I'm really not worried about Barbie hurting her, I'm worried about Barbie getting her pushy/spoiled little butt kicked by Darla. I don't know that Darla has ever been around dogs, and I don't know how well ferals adjust to that sort of thing.


----------



## Feral Fan (Feb 9, 2005)

Glad to hear that Darla's kittens are off to their new home, hopefully they are settling in well!

Darla is such a cutie and I'm happy to hear she can find a good home with you!

Probably the sooner you can get her home and settled (spayed as well would be good) then the sooner she will settle down. I think that given some time and patience she will fit in with your other animals and be a wonderful little pet. 
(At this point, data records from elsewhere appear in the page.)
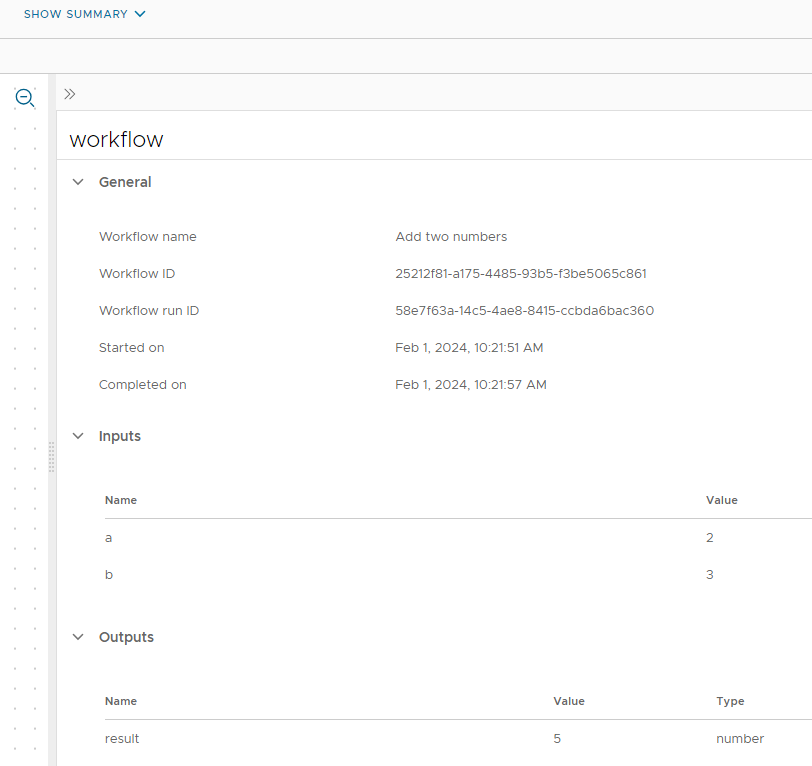Collapse the Inputs section

78,436
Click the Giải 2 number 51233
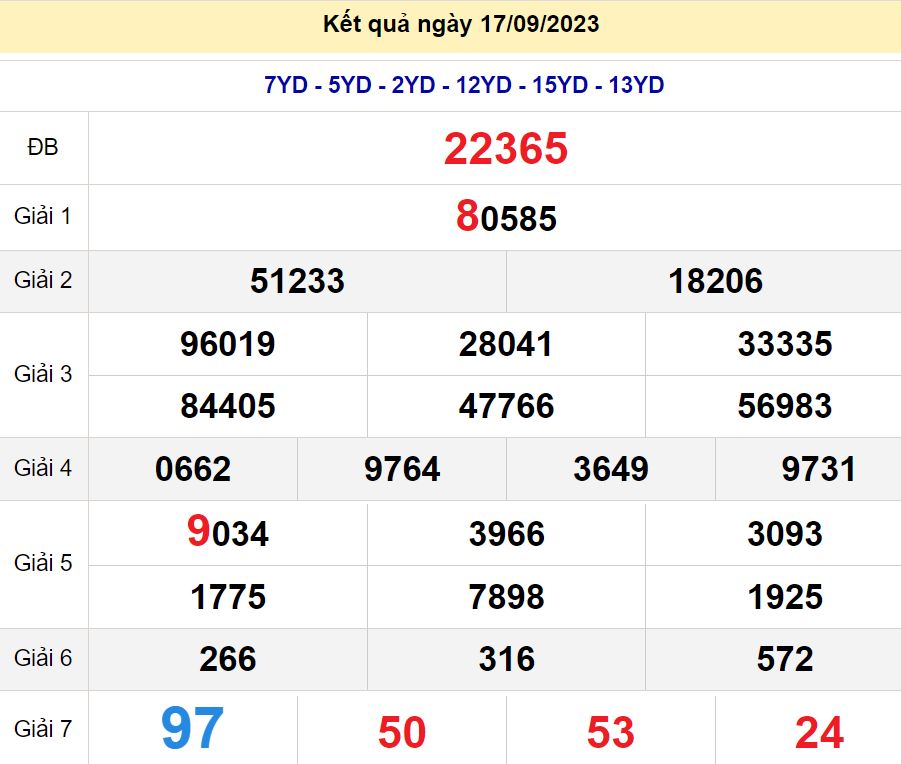 coord(297,282)
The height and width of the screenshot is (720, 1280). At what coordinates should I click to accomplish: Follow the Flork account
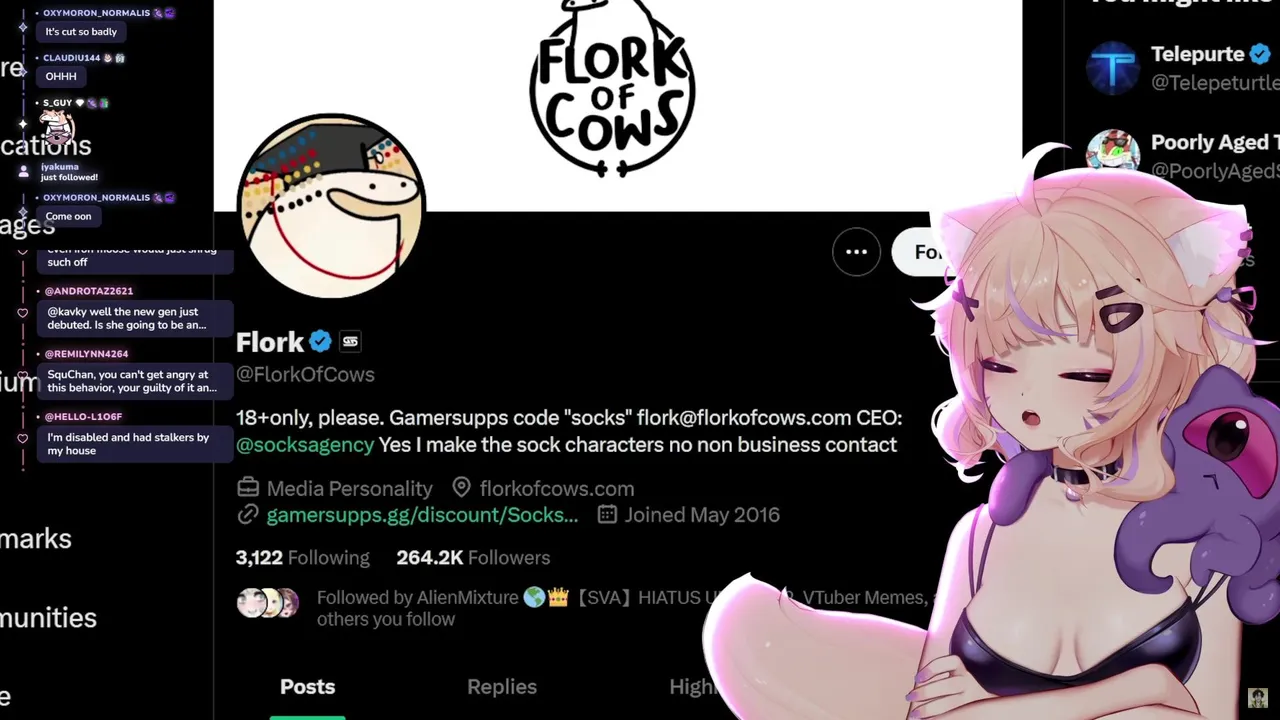[930, 252]
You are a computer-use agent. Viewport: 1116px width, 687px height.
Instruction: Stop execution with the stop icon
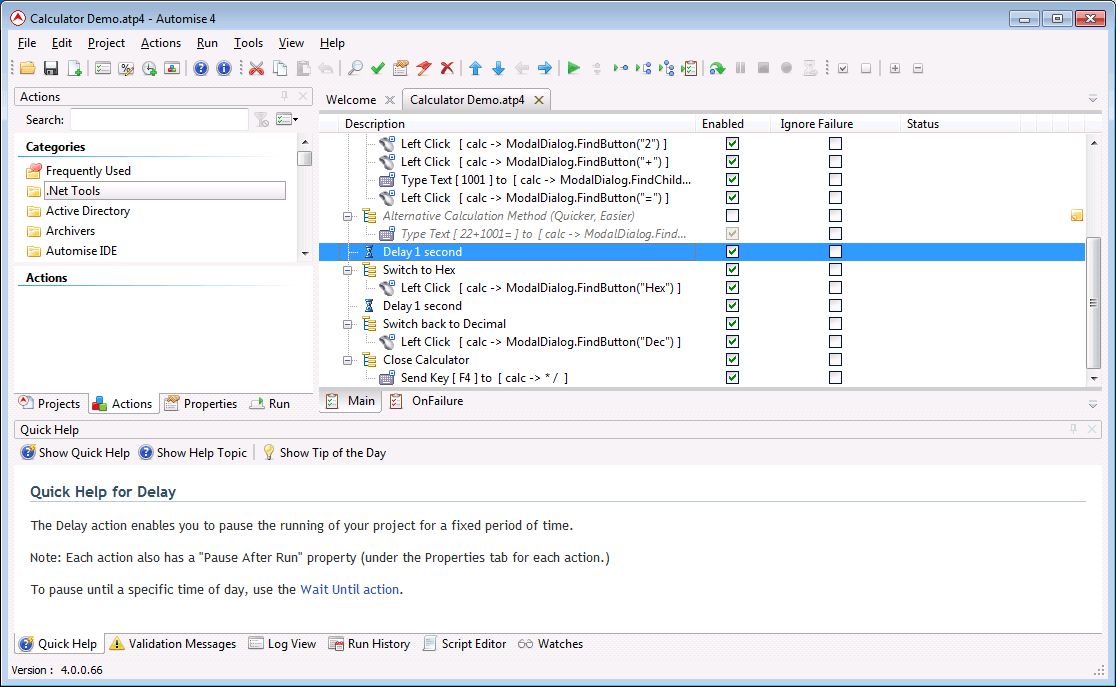[x=764, y=68]
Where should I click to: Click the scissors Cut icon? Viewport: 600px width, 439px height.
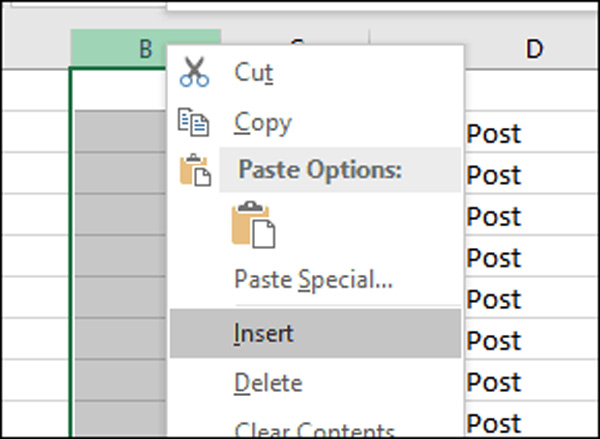point(194,72)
I would start Darla in a nice closed room (maybe for a week, maybe a couple days, maybe two weeks, you'll know when she is ready for the next step). If she has a nice small safe space to settle down in then the rest will be easier. It might seem kind of cruel to put her in a small space but it will actually make her feel safe, a big space with lots of scary smells right away can start you off on the wrong foot. The starter room can be a bedroom or even a bathroom. A litterbox, food and water, scratching post and a nice little hiding spot (a box or carrier covered in a blanket works well) will make her nice and happy in one room. The closed door will also allow her to "meet" the dogs through smell (and visa versa) and they will learn that the new smell is not hurting them. My thought is that if you end up moving pretty soon (within the month maybe?) then she would be ok in the starter room for that length of time and you can start her in another room when you move and introduce her from there (but I think you said it would probably be a lot longer?). It depends how quickly she seems to settle down as to how fast you move with letting her out and about. While she is in the room you can swap some bedding that smells like the dogs with her bedding getting them more used to the new smell.

After she is settled into a starter room then introducing her to the dogs through a baby gate is a GREAT idea!!! Maybe do so one at a time, and start with the dog who is the calmest or easiest to introduce to. Then you can see her reaction. Don't force the introduction, let them investigate for themselves. DO make sure to be close at hand keeping a careful watch at all times. If you think the dog might leap the gate (or is able to) you can also use a leash.

Ferals usually adapt fairly well to animals but you never know if she has had a bad experience with a dog so moving slowly will be good. She will probably have a harder time adjusting to living in a house. Another reason to keep her in a smaller room is that it might scare her quite a bit, but she will calm down and while she does you can keep track of her. Ferals just kinda need to learn about living in houses.

I would urge you to think about keeping her as an indoor cat. I know that she is used to going outside right now but she would adapt to being indoors. My three are all feral (or were until recently) and have adjusted very well to being indoors only. In fact they don't rush the door or show any signs of wanting to ever go out again. There are many, MANY dangers to cats that go outside. I won't go into them because there are a lot of topics on this forum that go into a lot of details. It is a debate here on occasion and you will find members on either side so I will let you look at those posts for yourself. I tjust hought that I would mention that a feral cat can lead a happy and healthy, long life indoors while there are various dangers outside.

Best of luck in this new adventure! Getting a new pet is very exciting I hope it goes well for you! You will have to post lots of pictures of this little cutie!!!


----------



## Nell (Apr 7, 2005)

Any updates on Darla? I would love to know how things worked out.


----------